Anti-dialog selalu dilakukan oleh kaum penindas sebagai cara menghadapi kaum tertindas untuk tetap melanggengkan hegemoni sosial, politik dan ekonomi mereka.[3] Praktik anti-dialog seringkali dilakukan oleh kaum politisi. Bagaimana mereka menyatakan sesuatu hal yang tidak bisa dipahami oleh rakyat karena kata- kata yang dilontarkan tidak sesuai dengan realitas atau keadaan yang sebenarnya terjadi. Singkat kata, bahasa mereka hanya sebatas retorika asing yang mengasingkan rakyat.
Menurut Paulo Freire, seorang pemimpin seharusnya memiliki konsep pendidikan yang berpusat pada emansipasi, keadilan sosial, dan kemanusiaan. Paulo Freire adalah seorang pendidik dan filsuf Brasil yang terkenal dengan karyanya tentang pendidikan pembebasan. Freire percaya bahwa pemimpin seharusnya memegang peran yang progresif dalam mendorong perubahan sosial yang positif. Pemimpin harus bekerja sama dengan masyarakat, memahami masalah dan kebutuhan mereka, dan memberdayakan mereka untuk mengatasi ketidakadilan dan kesenjangan sosial.

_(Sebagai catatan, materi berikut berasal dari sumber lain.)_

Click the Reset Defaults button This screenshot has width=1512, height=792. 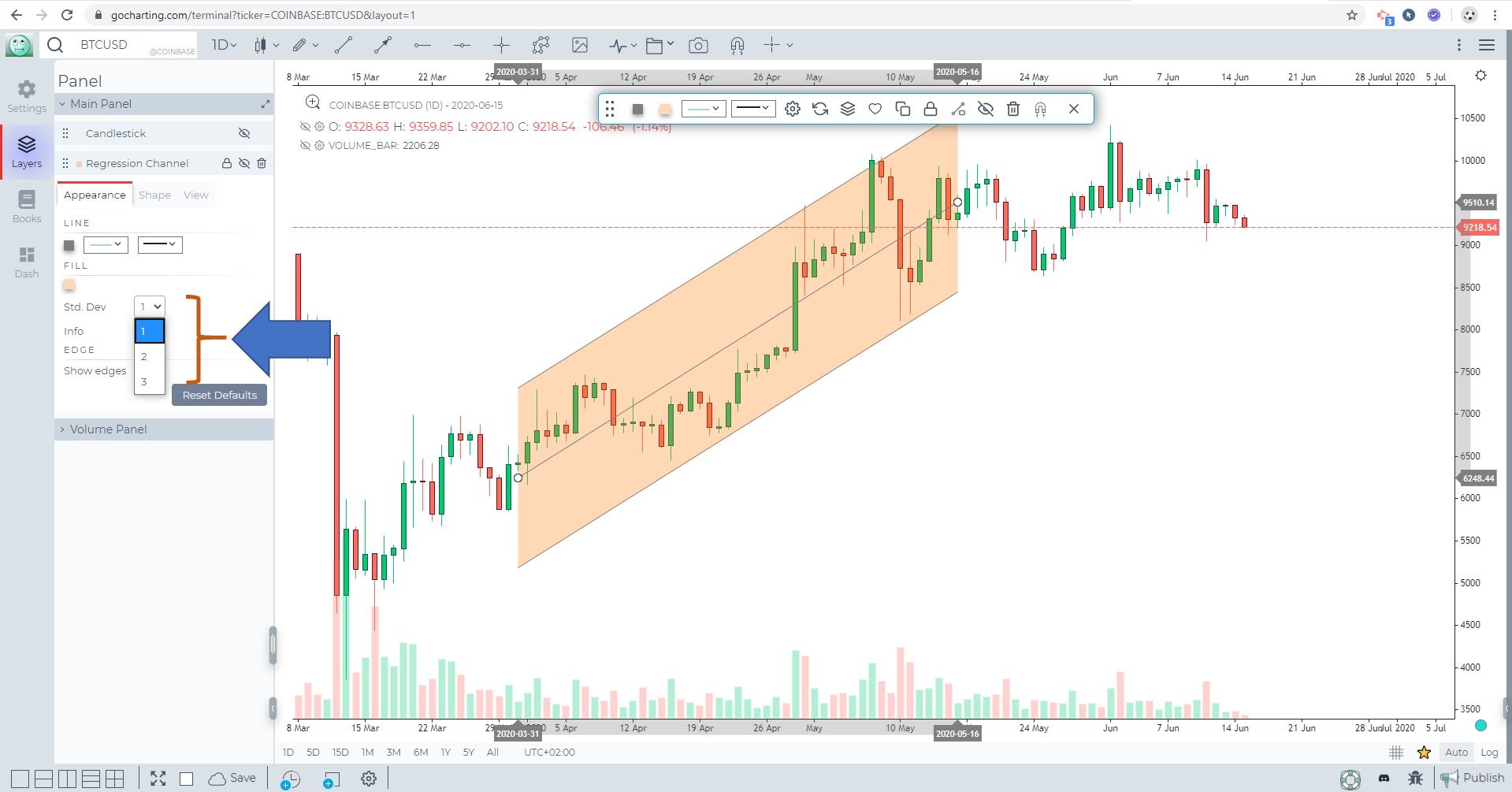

Menurut Freire, seorang pemimpin seharusnya memahami pentingnya dialog dan komunikasi yang demokratis. Pemimpin harus bersedia mendengarkan pendapat dan pandangan orang lain, serta membangun hubungan saling percaya dengan mereka. Freire menekankan pentingnya membentuk kesadaran kritis di kalangan masyarakat, sehingga mereka dapat melihat dan mengatasi ketidakadilan struktural yang ada. Freire juga menekankan pentingnya pendidikan pembebasan dalam proses kepemimpinan. Pemimpin seharusnya menjadi fasilitator pembelajaran, membantu orang-orang untuk mengembangkan pemahaman yang kritis terhadap dunia mereka dan mendorong partisipasi aktif mereka dalam mengubah kondisi sosial yang tidak adil.

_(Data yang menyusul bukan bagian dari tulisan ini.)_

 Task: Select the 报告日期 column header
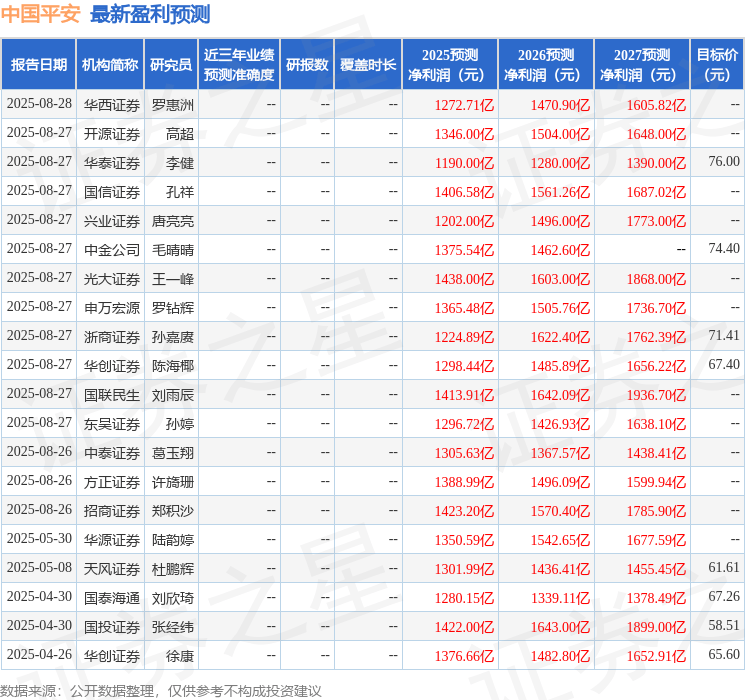click(x=38, y=65)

Secara keseluruhan, pemimpin menurut konsep Paulo Freire adalah seseorang yang membantu masyarakat mengatasi ketidakadilan sosial, membangun kesadaran kritis, dan memperjuangkan keadilan serta pembebasan dari penindasan.
C. Analisis
Pembangunan merupakan proses menuju suatu perubahan yang mencakup seluruh aspek yakni, politik, ekonomi, infrastruktur, Pendidikan, teknologi dan kebudayaan. Siagian (1994) memberikan pengertian tentang pembangunan sebagai suatu usaha atau rangkaian usaha pertumbuhan dan perubahan yang berencana dan dilakukan secara sadar oleh suatu bangsa, negara dan pemerintah, menuju modernitas dalam rangka pembinaan bangsa (nation building).[1] Menjadi bagian dari usaha negara mengartikan bahwa ada harapan timbulnya partisipasi antara kedua bela pihak yakni pemerintah dan rakyat.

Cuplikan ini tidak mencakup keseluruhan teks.